Refactoring Usage

This topic describes examples of situations, where users can benefit the most form refactoring.

Renaming columns referenced by other columns using foreign keys

When renaming a column, it is necessary to make sure that all references using foreign keys are working. When simply renaming the column, you will have to find all foreign keys, delete them, rename the column and recreate the keys. When renaming using refactoring, the application will find all foreign keys and apply the new column name in all database.

Renaming columns used in creating views

It often happens that the column you need to rename is used in views. In case you just rename the column, you’ll get an error when data is selected for the view.
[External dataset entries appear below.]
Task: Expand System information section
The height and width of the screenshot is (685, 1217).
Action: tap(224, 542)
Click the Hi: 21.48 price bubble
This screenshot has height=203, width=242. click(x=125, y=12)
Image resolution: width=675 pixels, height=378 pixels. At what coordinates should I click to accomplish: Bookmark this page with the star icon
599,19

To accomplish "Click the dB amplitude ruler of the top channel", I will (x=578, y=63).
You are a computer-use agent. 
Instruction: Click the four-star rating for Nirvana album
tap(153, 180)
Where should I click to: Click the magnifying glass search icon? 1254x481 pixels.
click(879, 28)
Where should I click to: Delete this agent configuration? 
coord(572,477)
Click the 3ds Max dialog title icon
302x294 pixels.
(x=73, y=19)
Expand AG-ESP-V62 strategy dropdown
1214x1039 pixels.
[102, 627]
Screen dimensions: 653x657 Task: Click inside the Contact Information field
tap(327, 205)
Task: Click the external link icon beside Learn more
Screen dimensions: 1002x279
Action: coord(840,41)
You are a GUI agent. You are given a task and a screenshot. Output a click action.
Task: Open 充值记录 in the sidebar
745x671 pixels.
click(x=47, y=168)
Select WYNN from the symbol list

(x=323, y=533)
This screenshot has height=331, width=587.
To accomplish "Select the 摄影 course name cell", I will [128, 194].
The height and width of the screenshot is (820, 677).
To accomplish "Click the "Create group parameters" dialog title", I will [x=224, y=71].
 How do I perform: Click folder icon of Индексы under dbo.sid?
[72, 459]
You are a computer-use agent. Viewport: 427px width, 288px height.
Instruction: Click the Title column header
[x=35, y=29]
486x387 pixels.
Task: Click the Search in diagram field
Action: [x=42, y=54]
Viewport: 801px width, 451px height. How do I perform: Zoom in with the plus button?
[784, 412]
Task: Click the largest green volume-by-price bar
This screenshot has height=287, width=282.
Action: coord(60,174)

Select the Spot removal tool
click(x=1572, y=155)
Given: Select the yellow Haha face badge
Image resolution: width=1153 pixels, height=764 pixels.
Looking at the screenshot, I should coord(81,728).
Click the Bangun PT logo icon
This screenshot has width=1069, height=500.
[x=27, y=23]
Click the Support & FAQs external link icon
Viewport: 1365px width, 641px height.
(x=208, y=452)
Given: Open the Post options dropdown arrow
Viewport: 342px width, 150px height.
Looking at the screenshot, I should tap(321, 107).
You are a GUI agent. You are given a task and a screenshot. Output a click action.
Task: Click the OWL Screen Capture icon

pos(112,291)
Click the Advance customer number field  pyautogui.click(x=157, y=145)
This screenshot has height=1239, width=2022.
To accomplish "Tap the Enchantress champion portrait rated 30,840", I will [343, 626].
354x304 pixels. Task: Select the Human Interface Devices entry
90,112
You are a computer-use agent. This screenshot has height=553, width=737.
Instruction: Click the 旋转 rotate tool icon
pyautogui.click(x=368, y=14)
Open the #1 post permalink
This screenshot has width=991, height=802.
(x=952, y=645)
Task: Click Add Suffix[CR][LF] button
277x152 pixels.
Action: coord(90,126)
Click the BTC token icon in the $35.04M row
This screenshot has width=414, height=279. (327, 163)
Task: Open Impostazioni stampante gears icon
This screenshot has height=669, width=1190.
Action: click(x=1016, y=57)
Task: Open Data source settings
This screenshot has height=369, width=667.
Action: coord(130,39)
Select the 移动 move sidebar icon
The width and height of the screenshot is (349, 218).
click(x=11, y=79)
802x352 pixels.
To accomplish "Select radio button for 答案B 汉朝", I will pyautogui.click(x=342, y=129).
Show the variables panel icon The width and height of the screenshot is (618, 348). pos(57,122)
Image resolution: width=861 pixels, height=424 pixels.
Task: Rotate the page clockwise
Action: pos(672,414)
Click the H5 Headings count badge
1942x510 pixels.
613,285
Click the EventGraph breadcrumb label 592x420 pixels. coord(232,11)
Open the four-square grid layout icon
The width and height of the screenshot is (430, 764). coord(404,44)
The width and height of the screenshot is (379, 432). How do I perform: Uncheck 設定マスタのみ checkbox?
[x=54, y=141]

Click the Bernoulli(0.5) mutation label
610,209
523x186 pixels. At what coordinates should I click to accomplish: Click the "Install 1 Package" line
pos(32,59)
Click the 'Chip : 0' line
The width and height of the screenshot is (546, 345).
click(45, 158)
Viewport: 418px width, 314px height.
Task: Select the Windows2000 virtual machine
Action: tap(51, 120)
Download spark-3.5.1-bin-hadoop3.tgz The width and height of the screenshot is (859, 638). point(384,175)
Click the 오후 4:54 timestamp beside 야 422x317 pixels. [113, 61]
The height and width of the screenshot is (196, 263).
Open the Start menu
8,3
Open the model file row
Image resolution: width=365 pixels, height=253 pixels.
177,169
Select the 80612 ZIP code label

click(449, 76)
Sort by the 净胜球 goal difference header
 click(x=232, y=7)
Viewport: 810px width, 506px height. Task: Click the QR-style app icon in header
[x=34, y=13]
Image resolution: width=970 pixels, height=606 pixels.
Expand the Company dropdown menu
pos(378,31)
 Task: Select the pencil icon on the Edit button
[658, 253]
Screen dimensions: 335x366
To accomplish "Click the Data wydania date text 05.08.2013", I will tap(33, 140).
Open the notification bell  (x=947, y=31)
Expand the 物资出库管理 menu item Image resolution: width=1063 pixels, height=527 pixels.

To avoid it, you will have to edit all views that use the renamed column after you actually rename it. Refactoring tool in dbForge Studio will edit all views on its own after you rename the column.

Renaming objects with code

If you rename an object with code, for example, a stored routine and make a mistake in the code, the procedure or function will be lost and you will have to recreate it from memory.

dbForge Studio for MySQL refactoring tool uses a special algorithm that changes such scenario:

  1. A temporary stored routine is created. It contains the code of the procedure before renaming.
  2. All objects that use this routine are deleted.
  3. All objects that use this stored routine are recreated, but the routine is renamed.
  4. The routine with new name and new code is created.
  5. The temporary stored routine is deleted.

In case the fifth step fails, the script execution stops and the original code can be restored from the temporary object.